Raudo y veloz encendí mi carro y
salí como un bólido para cumplir con el encadenamiento de los sucesos
considerado como necesario y fatal (o sea, el destino). Nuestro refrigerador
vacío de la codiciada proteína animal clamaba por ser restituido a las
condiciones imperantes en la IV República. Con el apuro dejé olvidado el libro
(Lo afirmativo venezolano de Augusto Mijares) que actualmente releo para hacer
más aprovechable las inevitables colas que ahora la revolución me impone hacer.
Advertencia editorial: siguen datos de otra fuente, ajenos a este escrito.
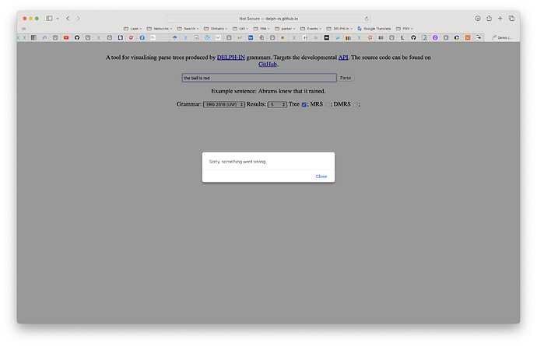Image resolution: width=537 pixels, height=346 pixels.
Task: Open the Share icon
Action: (489, 19)
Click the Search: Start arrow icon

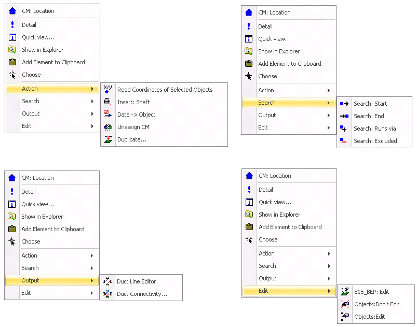(x=344, y=104)
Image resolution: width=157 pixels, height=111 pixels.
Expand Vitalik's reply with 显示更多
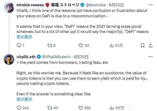[24, 99]
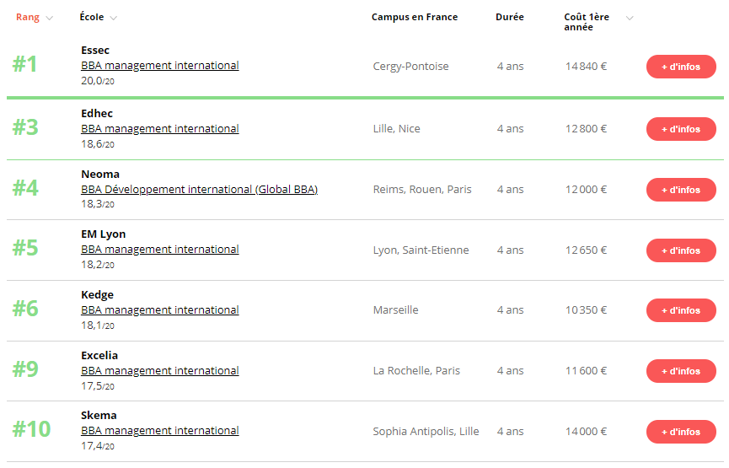This screenshot has width=729, height=468.
Task: Open Excelia BBA management international link
Action: (x=160, y=371)
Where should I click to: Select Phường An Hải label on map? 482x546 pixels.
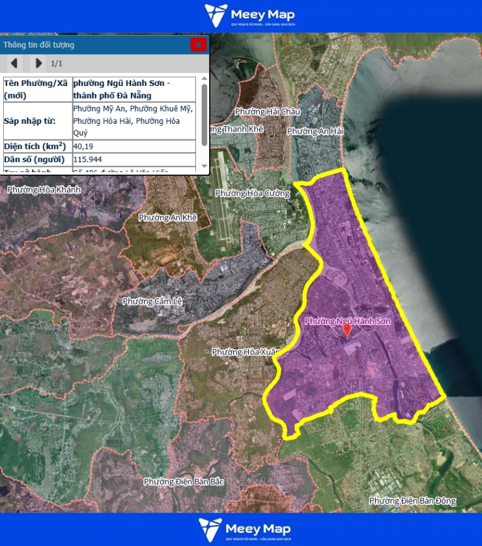[x=315, y=131]
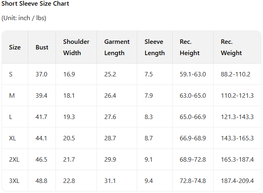The width and height of the screenshot is (263, 193).
Task: Select the Size column header
Action: 15,47
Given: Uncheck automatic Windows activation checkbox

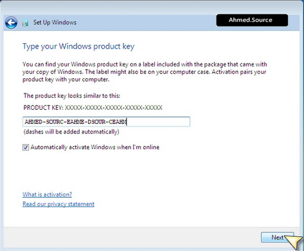Looking at the screenshot, I should tap(25, 147).

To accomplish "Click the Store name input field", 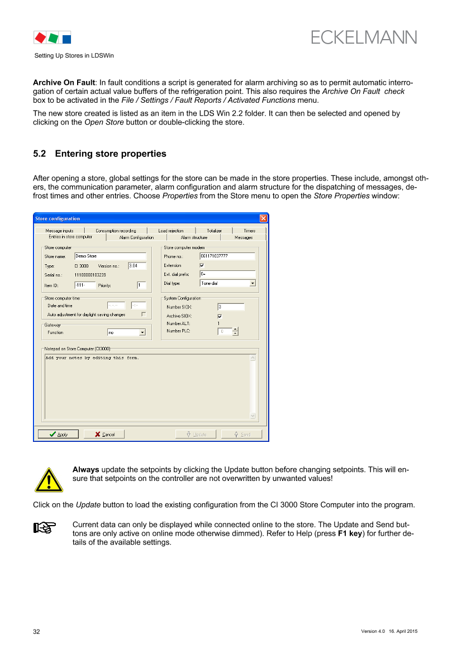I will pyautogui.click(x=110, y=256).
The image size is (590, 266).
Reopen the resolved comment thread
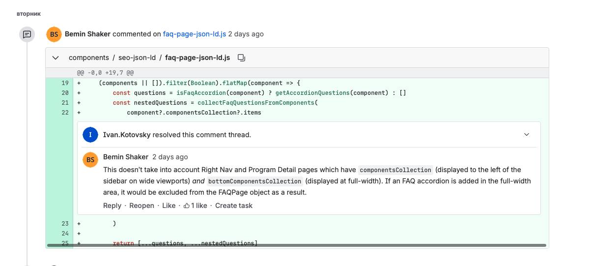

Cuando llegué a la sección de carnes del supermercado de marras, me entregaron
un papelito que tenía marcado el número 37. Aspiré profundo y expiré de seguida
un aire viciado que era la más patética expresión de la resignación. Traté
entonces de ganarle tiempo al tiempo hablando mal del gobierno y sus políticas
con los vecinos que cumplían a juro con
la nueva realidad nacional. Pero lo que yo decía y lo que me decían era lo
mismo, con pequeñas variantes, de lo que había dicho o me dijeron en colas
anteriores. A la hora, ya había poco que añadir. Para ese momento apenas habían
atendido a siete personas. Comencé entonces a desesperarme. Para escapar del
sentimiento de malestar y frustración, traté de armar en mi mente el artículo
planificado. Pero diez minutos después miraba ansioso y con pesar el poco
avance de la cola. En idas y venidas como las anteriores, con sus lógicas
variantes, transcurrieron tres horas y media. Cuando todavía quedábamos cerca
de veinte ciudadanos y ciudadanas, un mozo carnicero mal encarado, con su bata
salpicada de sangre y con un filoso cuchillo en la mano, nos comunicó que solo
había carne para atender a cinco personas más, cuando mucho. Con esa facha,
nadie se atrevió a expresar de viva voz su molestia por la pérdida miserable
del tiempo que allí permanecimos, sin contar el del traslado y el costo del
estacionamiento.
De regreso a casa no tuve ánimo
de sentarme a escribir. Al día siguiente, ya calmado y resignado, fui directo a
mi biblioteca y rescaté los escritos de Cadenas que comenté al principio. Los
releí y sentí sobrada envidia: ninguna de las tareas cotidianas que le tocó
confrontar en su momento podían generarle el sentimiento de frustración y
contrariedad que la revolución bonita le impone a los escribidores de ahora.